[THE TASK] Your response should consist of every entry, unchanged.

DATA FOR REVIEW: Begin

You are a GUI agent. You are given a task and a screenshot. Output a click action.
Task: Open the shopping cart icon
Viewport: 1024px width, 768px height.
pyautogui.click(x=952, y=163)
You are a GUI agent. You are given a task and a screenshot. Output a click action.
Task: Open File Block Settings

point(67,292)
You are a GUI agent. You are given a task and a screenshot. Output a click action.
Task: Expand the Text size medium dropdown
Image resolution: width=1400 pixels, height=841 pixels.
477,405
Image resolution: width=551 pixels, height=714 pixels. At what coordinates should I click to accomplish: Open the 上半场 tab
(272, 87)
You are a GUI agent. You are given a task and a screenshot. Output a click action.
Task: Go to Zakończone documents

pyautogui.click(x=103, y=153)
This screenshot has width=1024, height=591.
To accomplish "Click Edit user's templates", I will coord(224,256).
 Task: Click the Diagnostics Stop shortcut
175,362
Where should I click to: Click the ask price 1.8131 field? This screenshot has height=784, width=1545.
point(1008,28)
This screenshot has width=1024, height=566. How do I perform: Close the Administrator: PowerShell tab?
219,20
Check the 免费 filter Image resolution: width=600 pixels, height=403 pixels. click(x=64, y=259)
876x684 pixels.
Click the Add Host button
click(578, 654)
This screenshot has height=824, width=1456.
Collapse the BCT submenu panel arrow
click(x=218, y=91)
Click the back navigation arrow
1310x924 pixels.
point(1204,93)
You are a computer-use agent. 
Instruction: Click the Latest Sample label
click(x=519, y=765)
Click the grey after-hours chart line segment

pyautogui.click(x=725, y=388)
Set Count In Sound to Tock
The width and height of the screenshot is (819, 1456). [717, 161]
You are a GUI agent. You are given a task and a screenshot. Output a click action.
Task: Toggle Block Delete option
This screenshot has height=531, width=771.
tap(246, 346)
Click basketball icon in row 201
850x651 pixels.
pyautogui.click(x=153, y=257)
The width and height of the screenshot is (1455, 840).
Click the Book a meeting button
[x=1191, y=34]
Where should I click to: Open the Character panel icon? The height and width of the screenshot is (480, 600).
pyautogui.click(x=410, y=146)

DATA FOR REVIEW: End

[SOLVED PROBLEM]
You are a GUI agent. You are given a task and a screenshot. Output a click action.
Task: Open the shopping cart icon
Viewport: 1024px width, 768px height.
pyautogui.click(x=952, y=163)
You are a GUI agent. You are given a task and a screenshot. Output a click action.
Task: Open File Block Settings

point(67,292)
You are a GUI agent. You are given a task and a screenshot. Output a click action.
Task: Expand the Text size medium dropdown
Image resolution: width=1400 pixels, height=841 pixels.
477,405
Image resolution: width=551 pixels, height=714 pixels. At what coordinates should I click to accomplish: Open the 上半场 tab
(272, 87)
You are a GUI agent. You are given a task and a screenshot. Output a click action.
Task: Go to Zakończone documents

pyautogui.click(x=103, y=153)
This screenshot has width=1024, height=591.
To accomplish "Click Edit user's templates", I will coord(224,256).
 Task: Click the Diagnostics Stop shortcut
175,362
Where should I click to: Click the ask price 1.8131 field? This screenshot has height=784, width=1545.
point(1008,28)
This screenshot has width=1024, height=566. How do I perform: Close the Administrator: PowerShell tab?
219,20
Check the 免费 filter Image resolution: width=600 pixels, height=403 pixels. click(x=64, y=259)
876x684 pixels.
Click the Add Host button
click(578, 654)
This screenshot has height=824, width=1456.
Collapse the BCT submenu panel arrow
click(x=218, y=91)
Click the back navigation arrow
1310x924 pixels.
point(1204,93)
You are a computer-use agent. 
Instruction: Click the Latest Sample label
click(x=519, y=765)
Click the grey after-hours chart line segment

pyautogui.click(x=725, y=388)
Set Count In Sound to Tock
The width and height of the screenshot is (819, 1456). [717, 161]
You are a GUI agent. You are given a task and a screenshot. Output a click action.
Task: Toggle Block Delete option
This screenshot has height=531, width=771.
tap(246, 346)
Click basketball icon in row 201
850x651 pixels.
pyautogui.click(x=153, y=257)
The width and height of the screenshot is (1455, 840).
Click the Book a meeting button
[x=1191, y=34]
Where should I click to: Open the Character panel icon? The height and width of the screenshot is (480, 600).
pyautogui.click(x=410, y=146)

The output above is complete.